Bible Smuggler Back in Hong Kong

HONG KONG (AP) - A Hong Kong businessman convicted of smuggling Bibles into China returned to Hong Kong on Saturday after he was released from a Chinese prison.

A Hong Kong Security Bureau statement said Hong Kong officials have been in touch with Lai Kwong-keung's family after his return. It gave no other details.

Phone calls to Lai's wife in China and his Hong Kong church members went unanswered.

Beijing's official Xinhua News Agency said earlier that Lai would be released from prison but placed under surveillance to receive treatment for hepatitis B.

It said a court in the southeastern Chinese city of Fuqing ruled Saturday that Lai can serve at least part of his two-year sentence outside of prison because of his health, Xinhua said. The agency gave no indications that Lai would be returning to Hong Kong.

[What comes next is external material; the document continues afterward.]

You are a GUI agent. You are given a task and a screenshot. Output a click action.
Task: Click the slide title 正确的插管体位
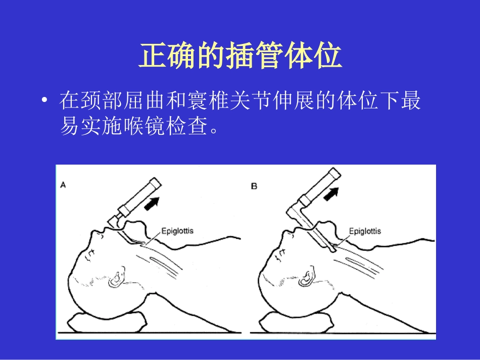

Lai was sentenced last month for bringing thousands of Bibles to a banned Chinese Christian group in May.

President Bush, who is to visit China later this month, expressed concern about Lai's case and asked the State Department to look into it.

Lai, 38, was convicted of illegally selling foreign publications inside China. But his arrest came during a crackdown on religious groups operating outside of Beijing's control.

China allows only state-monitored worship and is trying to crush independent groups that it says are a threat to Communist Party rule and public order. Members of the banned Falun Gong meditation group have been jailed for up to 13 years.

Lai, also known as Li Guangqiang, was detained last May after bringing 33,080 Bibles into China for a group known as the Shouters, which has a half million members in southeast China.

Lai was carrying a version of the Bible edited by a founder of the Shouters. That version is not authorized in China, where the Christian group was banned in 1995 as a cult.